In the judgment, God will ask how we used those privileges. God will ask if we noticed those beneath us in the pecking order of the world.

Many of read in the news this week of the horrific domestic abuse by David and Louise Turpin. These parents turned into monsters to their own children. The grandparents of the kids have reported that the children memorized long passages of the Bible, some memorizing the entire book. I'm afraid I know where this story is going to go. I'm afraid we will learn these parents thought they were doing right.

Echoing Jesus, I would say, it would have been better for David and Louise if they had died of snake bite out in western Texas. Or heat stroke.

Yesterday morning, Don and I were talking. He said, “Someone should have shot those people.” Then he challenged me: You think God would be okay with that?”

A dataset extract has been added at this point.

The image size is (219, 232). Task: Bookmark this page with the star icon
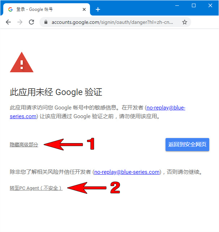click(x=185, y=22)
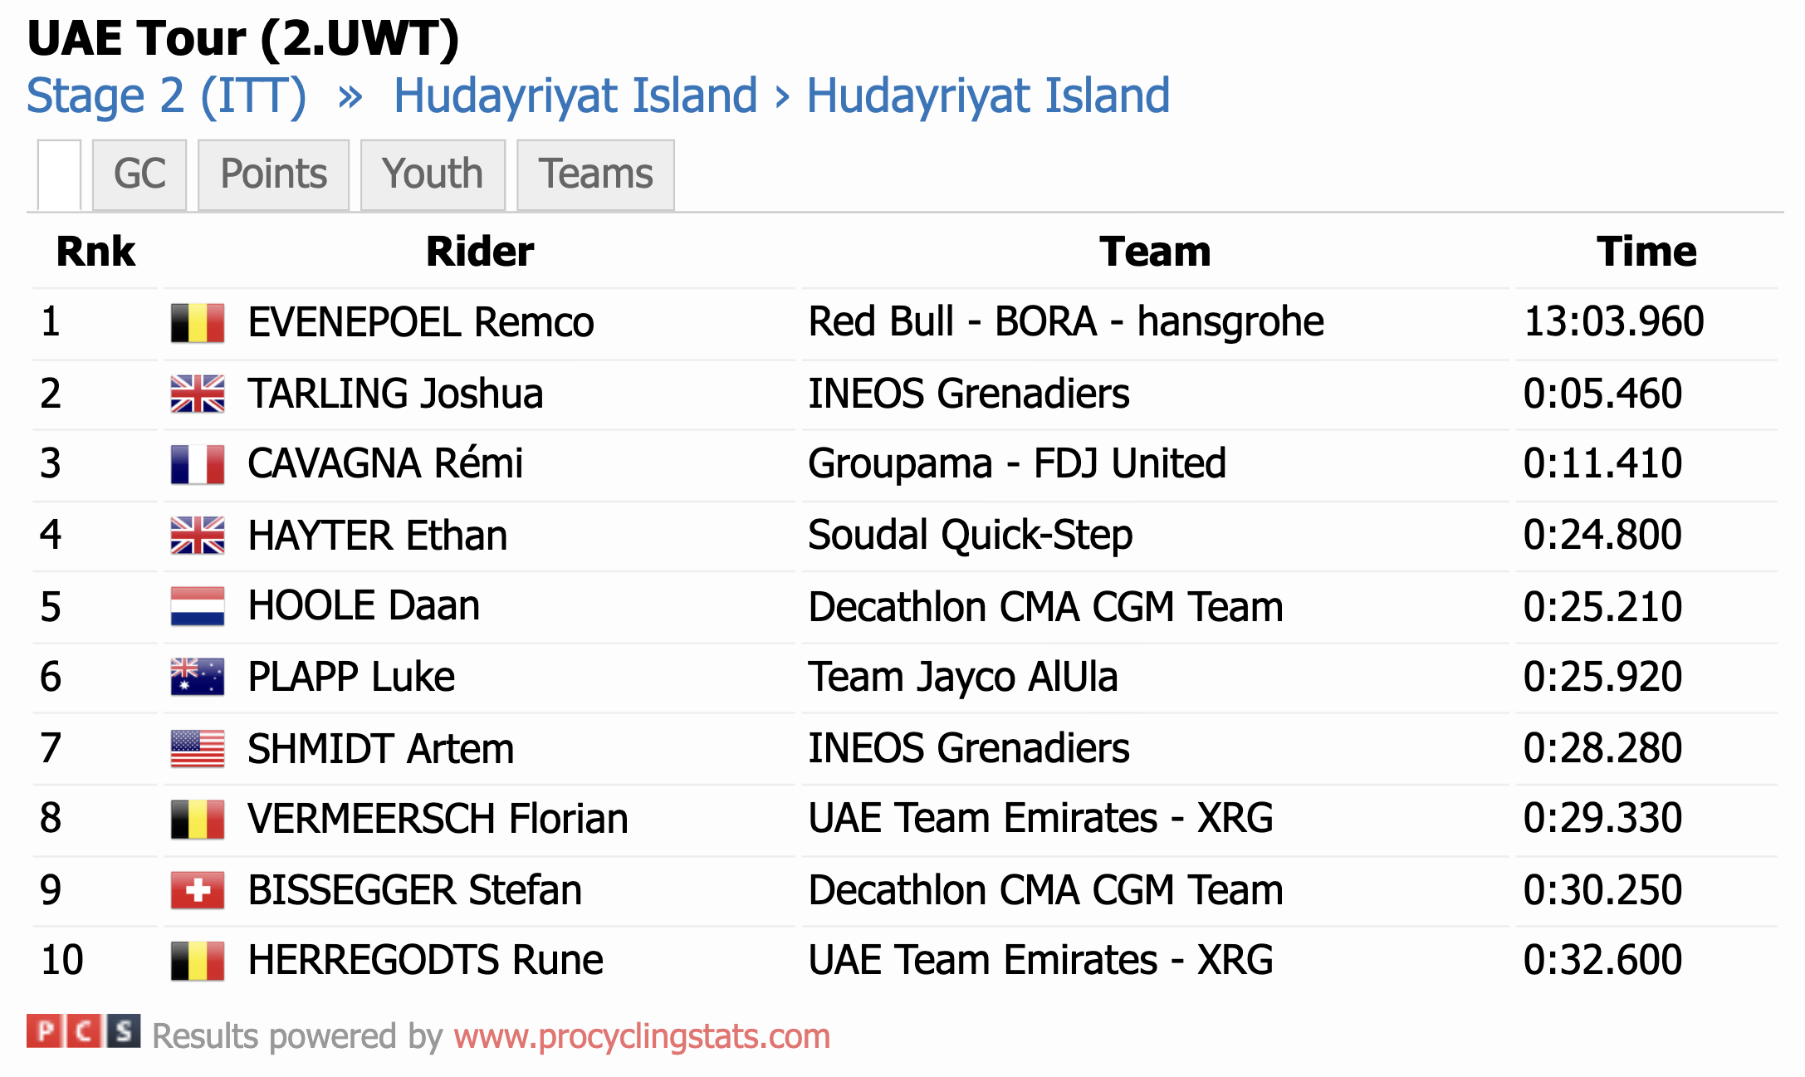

Inwardly, I laughed. Don had me. I'm a pacificist, all around nice guy. I think of the church as God's Happy Department. We want to make the world better and save everyone in the process. We are called to serve the world. Mostly that means smiling service.

But sometimes, it means thundering opposition. Because we are the people of God, we strongly oppose every act of oppression. We denounce evil, especially the use of power to advantage the powerful, the use of wealth to advantage the wealthy, the use of law to advantage the mighty. Do not balance budgets on the backs of hungry children. Do not preserve our comfortable lives at the expense of our grandchildren. Do not harm children.

Instead, let us join with God in cherishing and nourishing every little one—both those who are literally little—children. And those with fewer advantages, smaller privileges than ours.

As we do this we will find ourselves cooperating with God. We are preparing the world for the glorious day of judgment when the earth and all that is in it will sing for joy. When the fields will dance, when the ocean will sing and all the trees will clap their hands.